## Records shown
◆ ◆ ◆ ◆ ◆ ◆ ◆

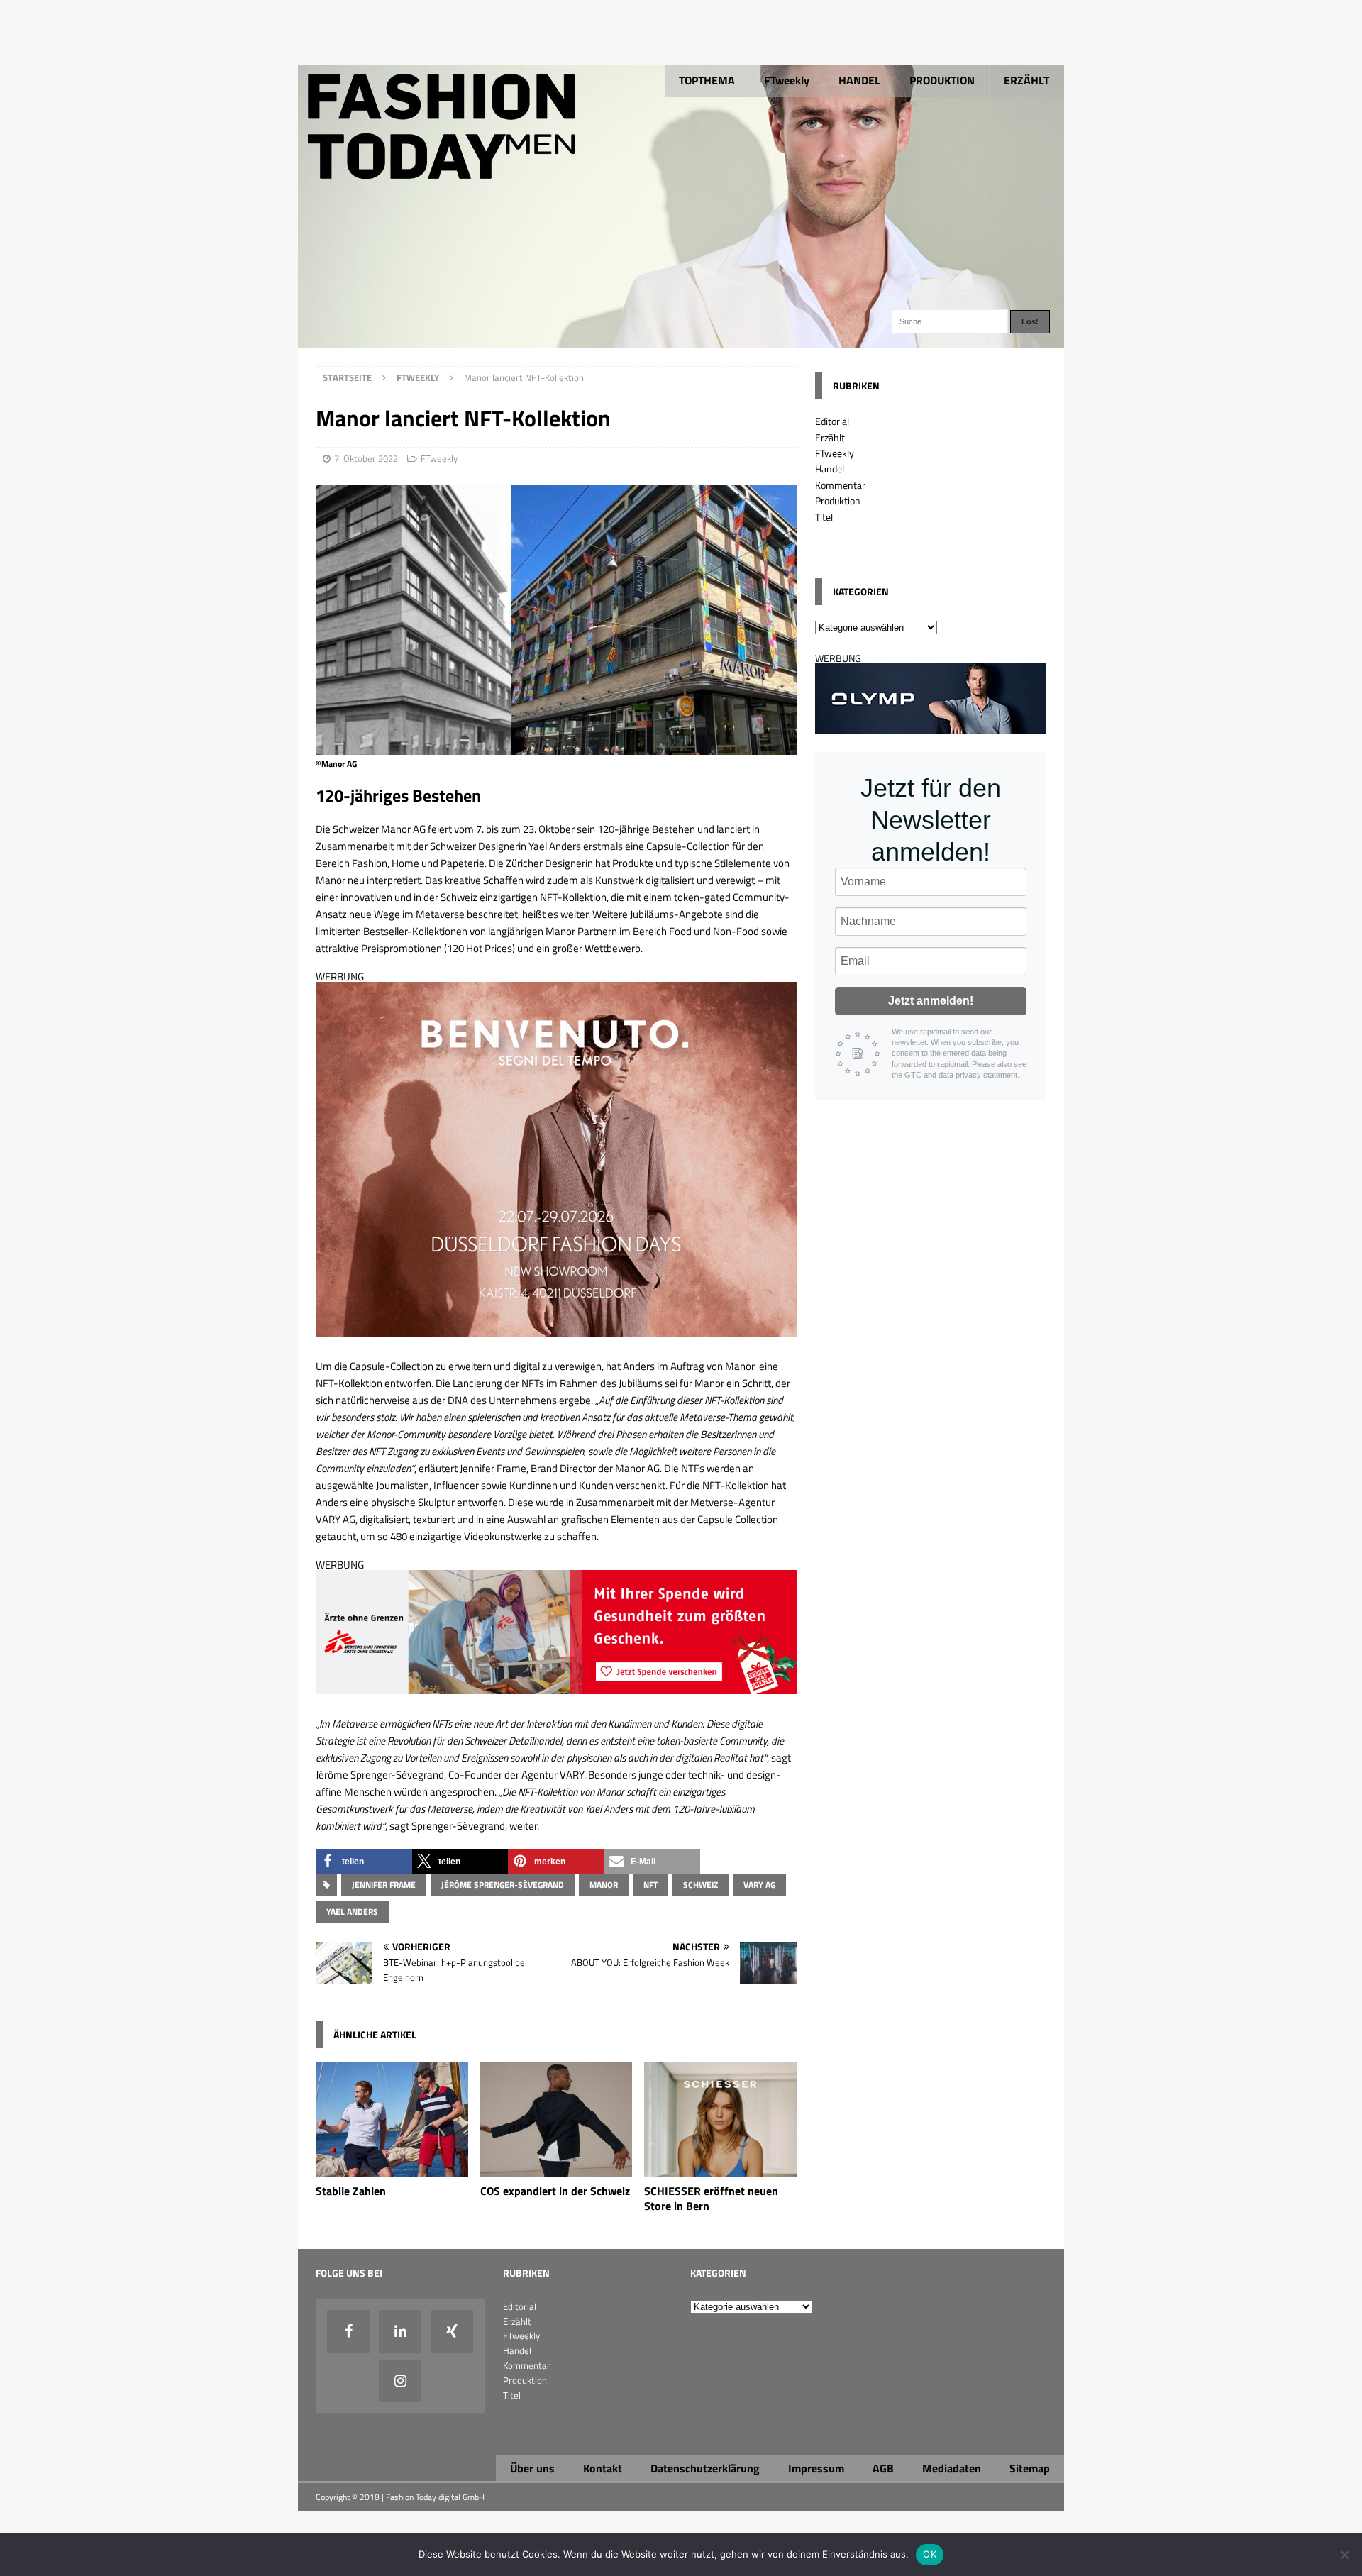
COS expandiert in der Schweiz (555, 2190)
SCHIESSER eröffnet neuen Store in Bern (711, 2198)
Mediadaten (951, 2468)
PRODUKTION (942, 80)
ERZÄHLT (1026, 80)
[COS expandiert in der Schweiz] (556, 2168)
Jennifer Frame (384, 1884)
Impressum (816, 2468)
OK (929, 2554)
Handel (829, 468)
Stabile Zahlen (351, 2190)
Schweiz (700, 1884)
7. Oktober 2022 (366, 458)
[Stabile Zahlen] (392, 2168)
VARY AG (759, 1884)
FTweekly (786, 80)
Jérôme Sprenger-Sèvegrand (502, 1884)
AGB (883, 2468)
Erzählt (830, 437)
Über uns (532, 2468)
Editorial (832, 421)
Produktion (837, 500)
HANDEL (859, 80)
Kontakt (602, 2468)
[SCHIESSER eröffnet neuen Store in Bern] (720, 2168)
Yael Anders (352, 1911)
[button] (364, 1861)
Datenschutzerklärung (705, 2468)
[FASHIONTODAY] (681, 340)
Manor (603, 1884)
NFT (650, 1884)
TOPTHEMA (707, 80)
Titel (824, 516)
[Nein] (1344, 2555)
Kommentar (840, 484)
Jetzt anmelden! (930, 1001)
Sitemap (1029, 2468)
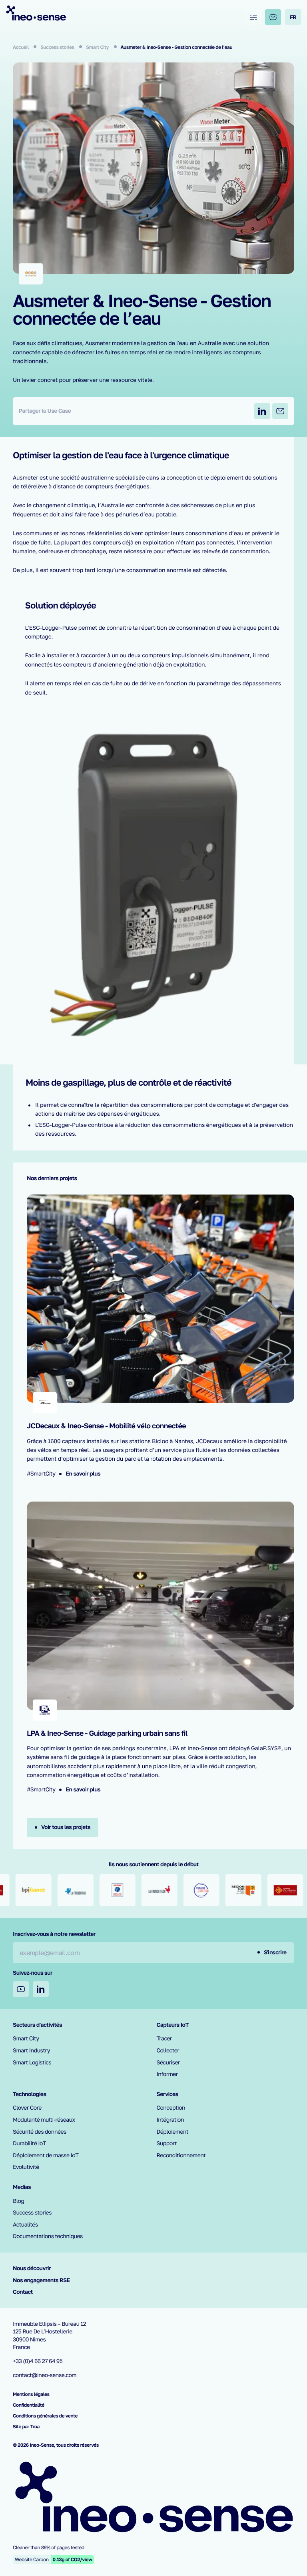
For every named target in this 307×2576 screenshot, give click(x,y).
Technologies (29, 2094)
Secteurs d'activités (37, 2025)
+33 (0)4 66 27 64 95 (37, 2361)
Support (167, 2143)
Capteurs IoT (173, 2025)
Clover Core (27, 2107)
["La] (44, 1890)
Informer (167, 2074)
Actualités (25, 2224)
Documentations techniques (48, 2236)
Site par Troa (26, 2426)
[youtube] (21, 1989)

◆ ◆ ◆ ◆ ◆ ◆ ◆

## Your goal
Exact copy, pictures omitted: every line from the one holding "TOPTHEMA (707, 80)" through the last line of the data above, and nothing else.

## Solution to this exercise
TOPTHEMA (707, 80)
Titel (824, 516)
[Nein] (1344, 2555)
Kommentar (840, 484)
Jetzt anmelden! (930, 1001)
Sitemap (1029, 2468)
For every named target in this 307×2576 screenshot, give click(x,y).
Technologies (29, 2094)
Secteurs d'activités (37, 2025)
+33 (0)4 66 27 64 95 (37, 2361)
Support (167, 2143)
Capteurs IoT (173, 2025)
Clover Core (27, 2107)
["La] (44, 1890)
Informer (167, 2074)
Actualités (25, 2224)
Documentations techniques (48, 2236)
Site par Troa (26, 2426)
[youtube] (21, 1989)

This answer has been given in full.